The Court of Appeal held that UKI was liable to indemnify any liability Mr Holden had towards Phoenix.

Supreme Court decision

The Supreme Court disagreed, holding that the Court of Appeal’s favoured interpretation went further than was necessary to meet the statutory requirements. The Supreme Court determined that the first sentence of clause 1a should in fact be read as follows:

“We will cover you for your legal responsibility if you have an accident in your vehicle or if there is an accident caused by or arising out of your use of your vehicle on a road or other public place…”

In coming to this conclusion, two matters were of particular importance.

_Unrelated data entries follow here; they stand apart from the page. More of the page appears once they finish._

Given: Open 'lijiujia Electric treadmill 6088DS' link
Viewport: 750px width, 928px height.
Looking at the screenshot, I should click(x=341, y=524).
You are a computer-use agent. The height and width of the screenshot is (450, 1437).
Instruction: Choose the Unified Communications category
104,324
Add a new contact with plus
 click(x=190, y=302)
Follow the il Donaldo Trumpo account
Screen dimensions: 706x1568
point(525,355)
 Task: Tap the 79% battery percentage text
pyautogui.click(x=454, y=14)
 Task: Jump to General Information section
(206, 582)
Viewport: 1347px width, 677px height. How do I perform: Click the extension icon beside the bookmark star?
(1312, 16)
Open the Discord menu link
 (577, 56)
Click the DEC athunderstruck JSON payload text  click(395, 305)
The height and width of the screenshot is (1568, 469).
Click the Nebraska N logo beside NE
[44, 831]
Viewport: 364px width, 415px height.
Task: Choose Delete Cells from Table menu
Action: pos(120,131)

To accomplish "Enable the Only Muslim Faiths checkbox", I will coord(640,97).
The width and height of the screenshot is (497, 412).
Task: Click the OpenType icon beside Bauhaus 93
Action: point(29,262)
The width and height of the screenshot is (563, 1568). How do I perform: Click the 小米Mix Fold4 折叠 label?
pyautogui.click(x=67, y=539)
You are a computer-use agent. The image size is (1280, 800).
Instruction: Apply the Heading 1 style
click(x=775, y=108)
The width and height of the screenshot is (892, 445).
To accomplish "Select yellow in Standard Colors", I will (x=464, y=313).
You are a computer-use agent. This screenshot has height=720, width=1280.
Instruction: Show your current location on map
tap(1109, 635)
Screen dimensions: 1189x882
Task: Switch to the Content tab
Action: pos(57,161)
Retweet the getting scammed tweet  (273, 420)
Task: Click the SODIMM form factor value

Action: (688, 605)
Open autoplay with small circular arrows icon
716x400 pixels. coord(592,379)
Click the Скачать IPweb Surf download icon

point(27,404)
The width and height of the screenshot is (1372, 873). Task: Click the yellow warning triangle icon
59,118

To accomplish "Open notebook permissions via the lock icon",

Firstly, under English law, while “use” of a vehicle can extend beyond driving (for example, to include abandoning a vehicle on a road or in a parking space), the wording of the RTA only refers to use of a vehicle on a road or public space. Therefore when interpreting the policy to meet statutory requirements, it goes too far to extend the policy’s cover to the use of vehicles beyond that geographical limitation.

Secondly, while the case of Vnuk had expanded the requirements of EU law to any use of vehicles consistent with the normal function of that vehicle (and not just use on roads or public spaces), this simply meant that the RTA was incompatible with EU law and needed to be amended by Parliament. It was not possible for the courts to interpret the RTA against the clear and natural meaning of its wording to include use of vehicles on private property and it is the cover required by the RTA and not the extended cover required by EU law which is to be read into the policy.

In light of these considerations, the Supreme Court determined that Mr Holden’s accident did not fall within the (corrected) wording of the policy. Neither English case law nor EU jurisprudence supports the view that the carrying out of significant repairs to a vehicle on private property entails the “use” of the vehicle. The repairs were not being performed on a road or public space, nor was there a sufficient causal connection with the use of the vehicle on a road or public space. The appeal was allowed and UKI was found to have no liability to indemnify Mr Holden.